Así fue como Charles ayudó a Edwin a colocar a Josephine en la fragante caja de cedro, movió por última vez los huesos quebrados y los acomodó sobre la muselina blanca, arregló la cabeza sobre la almohada de satén, entregó a Edwin el libro de plegarias y lo acompañó mientras el viudo lo colocaba entre las manos cruzadas de la difunta. Después llevaron juntos el ataúd a la sala, lo colocaron en el mirador sobre dos sillas de madera y apoyaron la tapa sobre el suelo, contra la caja.

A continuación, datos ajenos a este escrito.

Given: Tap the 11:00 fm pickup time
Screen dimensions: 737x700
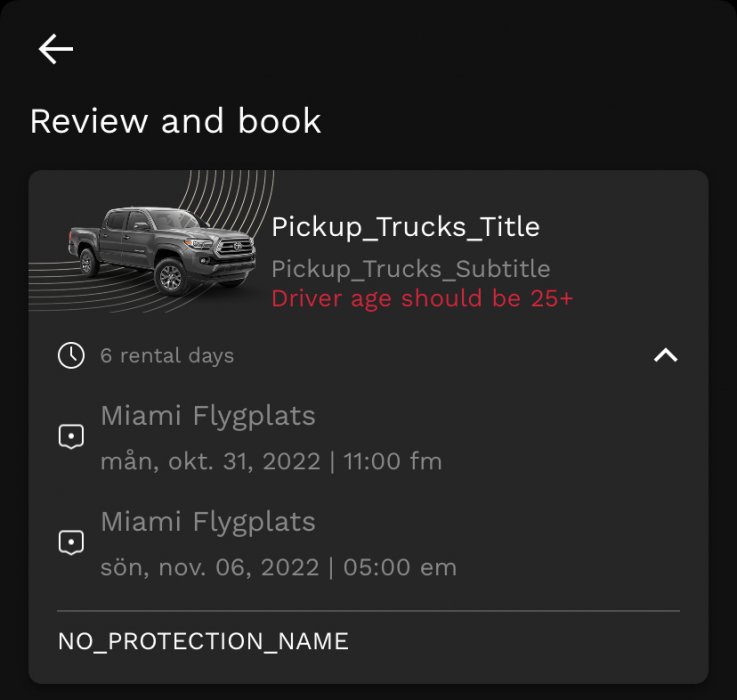Looking at the screenshot, I should 392,461.
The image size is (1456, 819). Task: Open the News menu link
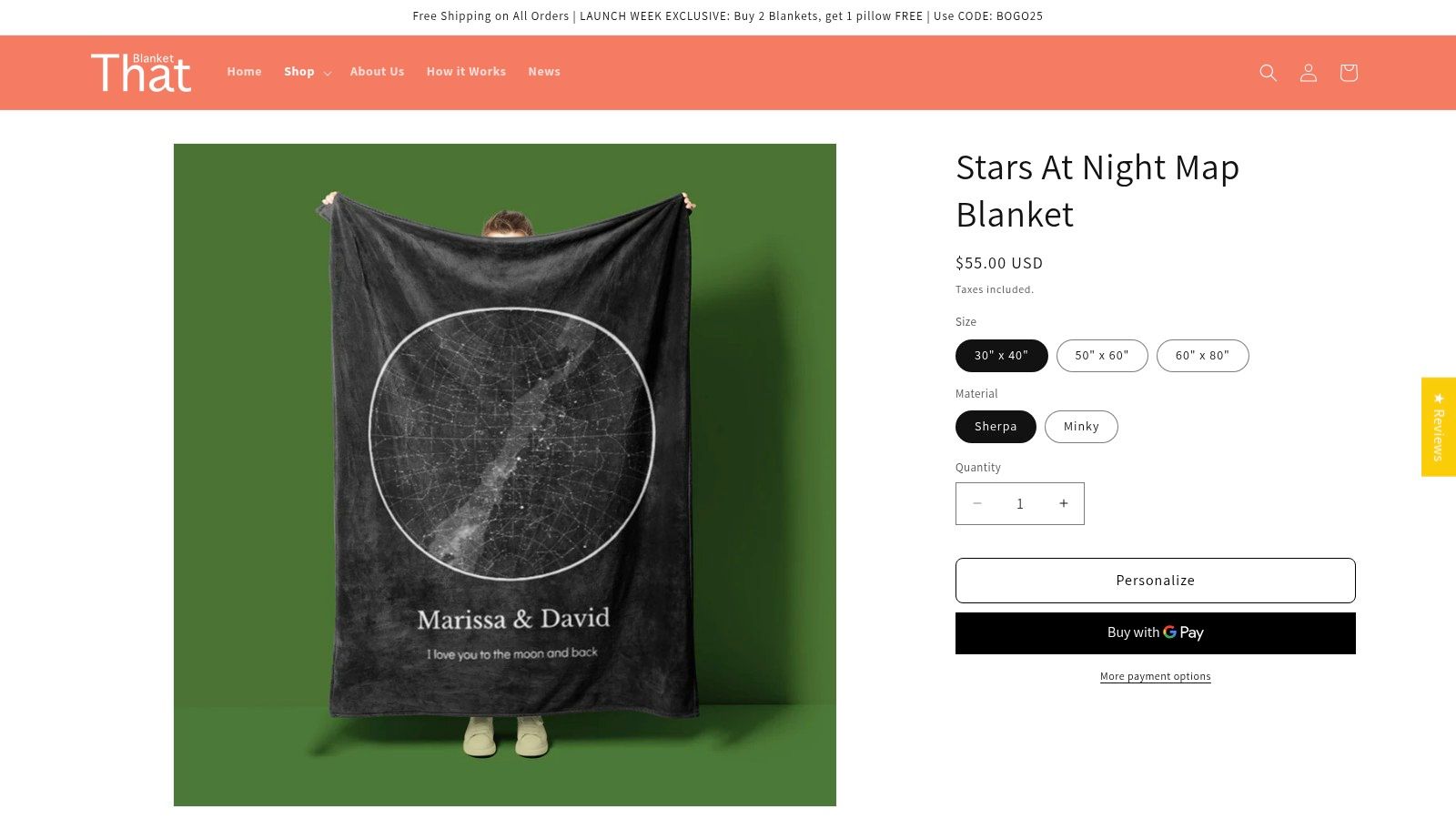(544, 72)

En la cocina, las mujeres cosieron la última rosa negra y la unieron a la guirnalda. Emily la colocó con respeto sobre la tapa de la caja y se unió al círculo de los seres queridos, aferrando la mano de Tarsy a la izquierda y la de Charles a la derecha.

– El ataúd es muy bello, Charles.

Lo era. Y por haberlo hecho, por ayudar al padre a colocar en él a la madre y acompañarlos en ese trance doloroso, Charles conquistó aún más el afecto de la familia.